Problem to work on
A faithful copy of the data, pictures omitted, is the required answer.
(Source records Opens)
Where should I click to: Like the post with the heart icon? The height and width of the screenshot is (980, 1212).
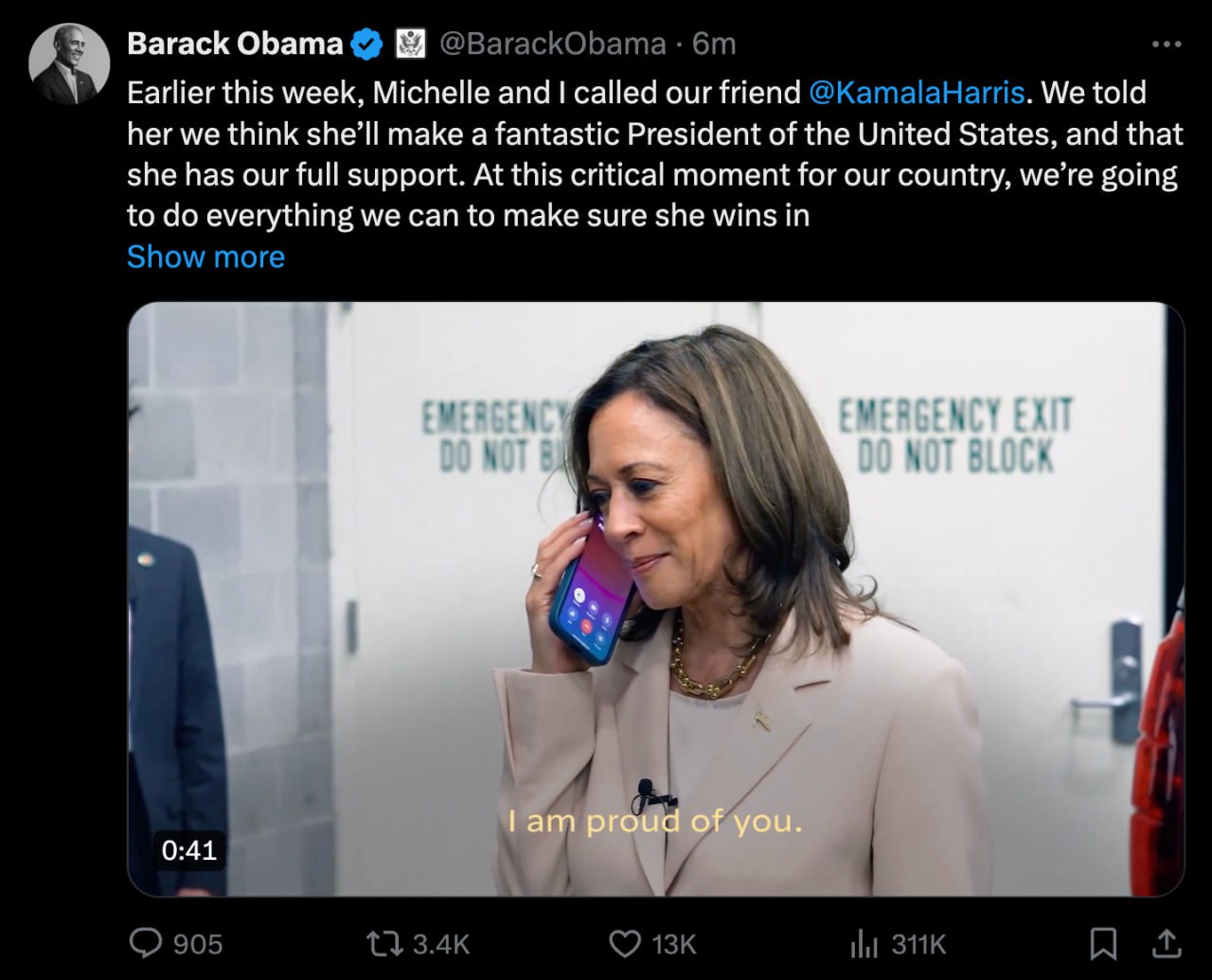[x=625, y=943]
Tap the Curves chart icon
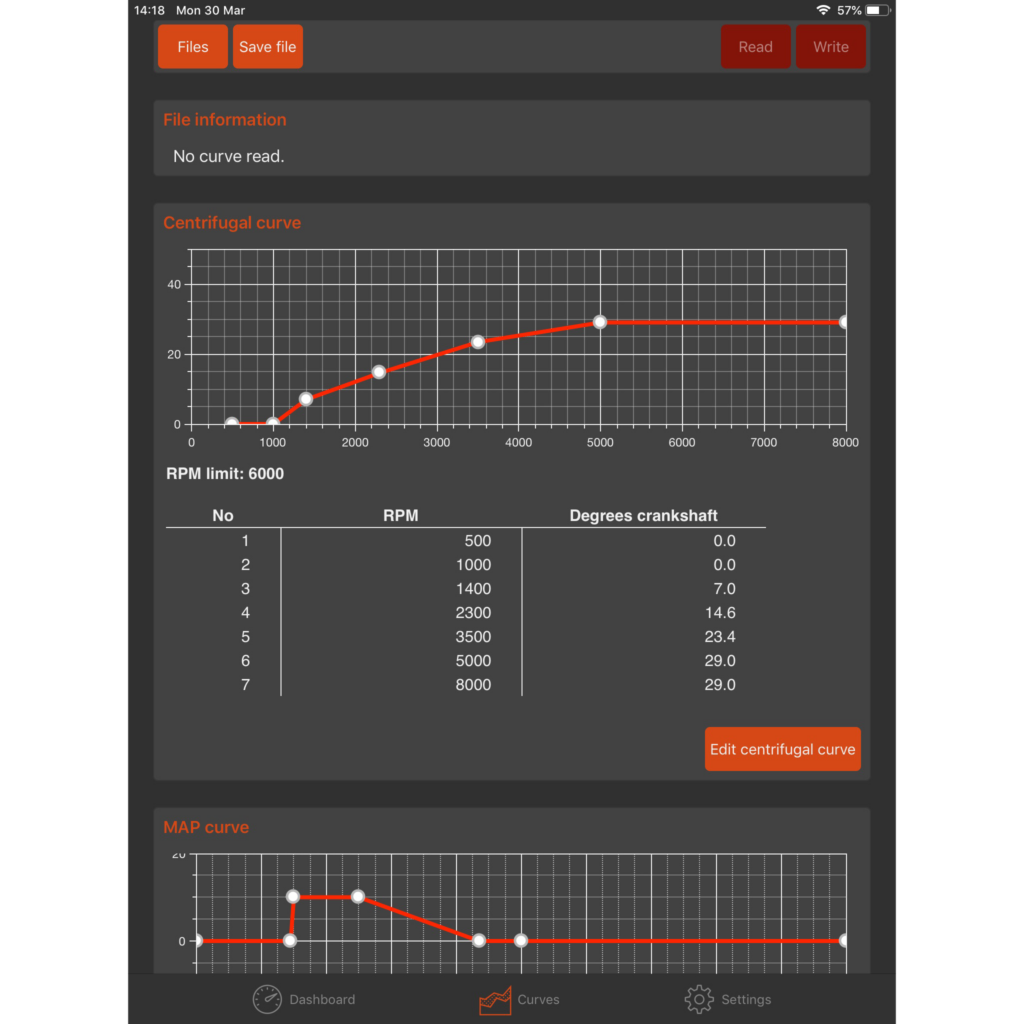The width and height of the screenshot is (1024, 1024). coord(495,999)
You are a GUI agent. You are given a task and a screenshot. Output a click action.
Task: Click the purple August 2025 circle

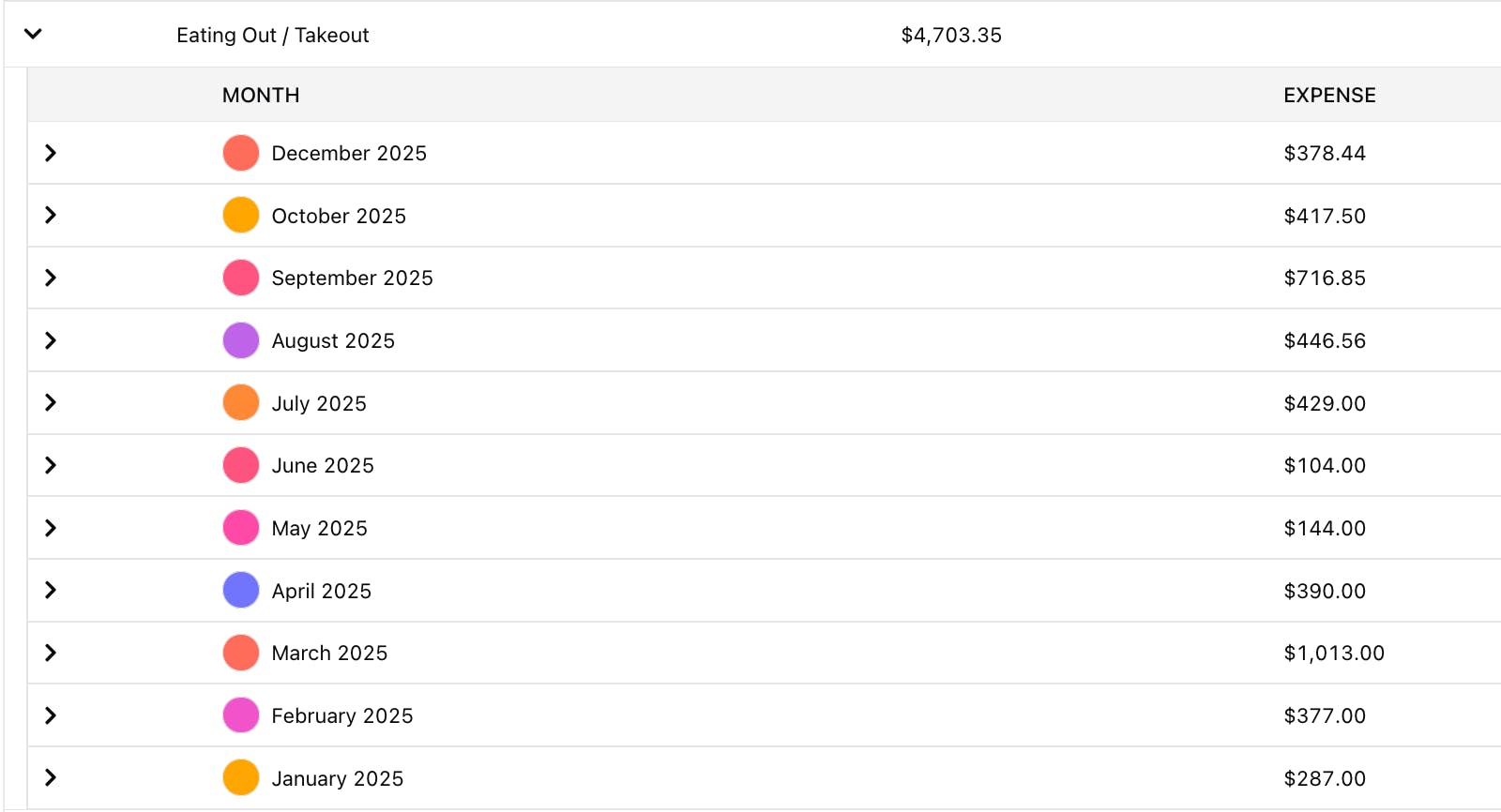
(Source records Closes)
Response
Where should I click to: Like the post with the heart icon? The height and width of the screenshot is (980, 1212).
[x=625, y=943]
Tap the Curves chart icon
The width and height of the screenshot is (1024, 1024). coord(495,999)
You are a GUI agent. You are given a task and a screenshot. Output a click action.
Task: Click the purple August 2025 circle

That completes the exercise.